HP predicts a catastrophic cyber attack in the next five years, according to HP enterprise services chief technology officer Andrzej Kawalec.
“We expect an attack that will cause significant and lasting damage to a major world economy through physical and economic impacts,” he told the European Information Security Summit 2015 in London.
HP also predicts enormous challenges around creating a robust single digital online identity and managing the security of information shared online through social media, in the cloud and through devices connected to the internet of things.
“All these things are all about sharing data, not about security. Securing all the data shared in this way is a huge challenge in the absence of any standards to enable us to take control,” said Kawalec.
Another significant challenge in the next five years, he said, will be ensuring that regulatory and privacy concerns are addressed without limiting cross-border trade or exposing industry to financial risk.
More on data protection
Three cyber security areas to tackle
HP believes there are three areas that need to be tackled urgently.
“First we need to focus more time and effort on understanding our adversaries and how to disrupt them at every step,” said Kawalec.
“Second, we need to understand and identify our risk so that we can see how best to protect as well as enable our information assets.
“Third, we all need to collaborate more and share information with each other to get a single view of the threats and extend our cyber security capabilities beyond our own organisations.”
Extending cyber security capabilities is a huge part of HP’s strategy, according to Kawalec. “But we recognise that it is not something we can do on our own and we are keen to work with as many partners as possible,” he said.
Security challenges in 2015
Looking at the year ahead, Kawalec said HP expects a major mobile exploit in the next 10 to 12 months as adversaries continue to collaborate faster and more efficiently, unencumbered with regulations.
We need to understand our information environments better, see how they work and find better ways of making them secure
Andrzej Kawalec, HP
Other challenges in 2015 include the need to improve the management of open-source software within organisations and to address security vulnerabilities within supply chains.
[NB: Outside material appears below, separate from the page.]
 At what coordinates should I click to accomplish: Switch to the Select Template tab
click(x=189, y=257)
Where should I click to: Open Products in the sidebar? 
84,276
“From the attack on US retailer Target through a compromised air-conditioning supplier, it is clear to see that organisations need to change the way they deal with suppliers,” said Kawalec.
A third key area in the year ahead, he said, will be industry sector attacks such as those already seen in the retail and healthcare sectors.
In all these scenarios, tackling the security challenges around data and users will be key, said Kawalec.
“We are pretty good at securing the infrastructure, we are OK and getting better at securing applications, but we are still no good at securing the end user and the data,” he said.
Kawalec believes these are clear signposts to what needs to be done and that it will be essential to find an alternative to password-based authentication and focus more on protecting data.
“We need to understand our information environments better, see how they work and find better ways of making them secure,” he said.